[Records for this exercise]:
* * * * * * * * *

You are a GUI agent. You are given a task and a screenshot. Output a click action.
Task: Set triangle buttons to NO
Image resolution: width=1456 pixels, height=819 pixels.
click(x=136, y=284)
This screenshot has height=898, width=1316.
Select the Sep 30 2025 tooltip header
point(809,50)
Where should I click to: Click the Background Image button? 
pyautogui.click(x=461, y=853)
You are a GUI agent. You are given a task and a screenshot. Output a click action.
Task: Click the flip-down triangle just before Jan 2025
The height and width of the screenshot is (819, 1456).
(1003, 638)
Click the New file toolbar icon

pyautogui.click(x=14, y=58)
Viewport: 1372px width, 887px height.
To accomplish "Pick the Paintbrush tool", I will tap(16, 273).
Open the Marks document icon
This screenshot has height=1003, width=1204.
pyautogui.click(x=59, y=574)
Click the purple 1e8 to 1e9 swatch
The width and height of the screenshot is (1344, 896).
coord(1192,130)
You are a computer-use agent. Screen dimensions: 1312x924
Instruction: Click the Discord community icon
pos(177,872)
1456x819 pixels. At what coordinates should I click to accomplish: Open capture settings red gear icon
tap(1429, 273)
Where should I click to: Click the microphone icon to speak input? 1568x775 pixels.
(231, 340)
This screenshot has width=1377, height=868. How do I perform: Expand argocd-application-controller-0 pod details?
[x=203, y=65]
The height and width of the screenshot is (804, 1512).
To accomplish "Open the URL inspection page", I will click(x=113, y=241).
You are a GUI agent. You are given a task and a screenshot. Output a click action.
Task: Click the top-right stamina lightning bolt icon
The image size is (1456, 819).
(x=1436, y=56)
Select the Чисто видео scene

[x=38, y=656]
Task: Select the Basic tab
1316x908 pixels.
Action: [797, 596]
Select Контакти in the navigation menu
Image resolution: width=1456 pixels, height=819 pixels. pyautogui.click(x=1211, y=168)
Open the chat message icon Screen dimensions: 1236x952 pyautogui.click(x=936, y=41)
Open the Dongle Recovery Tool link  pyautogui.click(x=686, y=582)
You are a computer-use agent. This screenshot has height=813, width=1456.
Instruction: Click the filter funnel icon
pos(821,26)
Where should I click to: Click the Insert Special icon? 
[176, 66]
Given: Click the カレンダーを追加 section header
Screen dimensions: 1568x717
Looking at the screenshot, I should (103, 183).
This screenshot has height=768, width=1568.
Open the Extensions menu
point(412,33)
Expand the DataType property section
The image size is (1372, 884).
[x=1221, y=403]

* * * * * * * * *

[Task item]: Lines of the data that include the string "triangle" are to be counted; report the total by itself.

[Result of the exercise]: 2